__What you will do__:
Find the word "computer" in the listing. Copy out each line where it occurs.

__Records to use__:
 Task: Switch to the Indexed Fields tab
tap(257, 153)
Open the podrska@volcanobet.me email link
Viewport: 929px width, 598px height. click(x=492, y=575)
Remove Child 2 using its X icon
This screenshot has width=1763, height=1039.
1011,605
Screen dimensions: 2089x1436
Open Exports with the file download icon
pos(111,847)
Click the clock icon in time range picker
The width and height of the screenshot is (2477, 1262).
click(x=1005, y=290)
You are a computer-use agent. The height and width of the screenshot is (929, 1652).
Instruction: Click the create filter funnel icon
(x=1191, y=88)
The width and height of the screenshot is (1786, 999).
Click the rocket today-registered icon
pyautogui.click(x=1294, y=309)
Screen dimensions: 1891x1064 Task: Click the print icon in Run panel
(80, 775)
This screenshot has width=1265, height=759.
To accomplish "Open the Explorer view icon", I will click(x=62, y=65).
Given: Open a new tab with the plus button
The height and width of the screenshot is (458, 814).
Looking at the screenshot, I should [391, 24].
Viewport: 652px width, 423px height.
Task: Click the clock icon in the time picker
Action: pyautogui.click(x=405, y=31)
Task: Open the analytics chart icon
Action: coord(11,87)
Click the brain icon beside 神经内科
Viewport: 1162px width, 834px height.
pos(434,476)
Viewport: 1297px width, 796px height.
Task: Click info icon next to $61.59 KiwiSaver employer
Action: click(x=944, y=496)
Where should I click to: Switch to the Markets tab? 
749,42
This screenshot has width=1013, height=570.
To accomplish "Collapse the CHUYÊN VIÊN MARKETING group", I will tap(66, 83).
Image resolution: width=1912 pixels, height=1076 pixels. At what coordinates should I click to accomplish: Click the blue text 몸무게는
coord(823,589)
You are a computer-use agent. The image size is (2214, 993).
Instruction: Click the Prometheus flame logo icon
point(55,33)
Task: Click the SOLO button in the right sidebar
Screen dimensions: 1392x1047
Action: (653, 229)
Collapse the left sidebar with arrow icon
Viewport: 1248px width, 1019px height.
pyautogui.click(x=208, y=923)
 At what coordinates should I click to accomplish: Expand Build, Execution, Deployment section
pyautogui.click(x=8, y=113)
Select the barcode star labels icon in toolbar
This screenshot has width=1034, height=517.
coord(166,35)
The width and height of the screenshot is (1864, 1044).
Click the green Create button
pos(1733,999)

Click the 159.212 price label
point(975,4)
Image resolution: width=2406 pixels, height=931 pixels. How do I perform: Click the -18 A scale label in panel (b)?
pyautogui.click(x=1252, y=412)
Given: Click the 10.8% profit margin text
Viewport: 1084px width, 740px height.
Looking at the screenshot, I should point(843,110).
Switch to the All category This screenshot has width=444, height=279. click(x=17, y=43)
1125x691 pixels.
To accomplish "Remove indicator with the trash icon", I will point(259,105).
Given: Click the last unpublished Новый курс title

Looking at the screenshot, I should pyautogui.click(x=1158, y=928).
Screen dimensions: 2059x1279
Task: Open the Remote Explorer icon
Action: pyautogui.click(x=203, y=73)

__Exercise solution__:
You are a computer-use agent. The height and width of the screenshot is (929, 1652).
You are a computer-use agent. The image size is (2214, 993).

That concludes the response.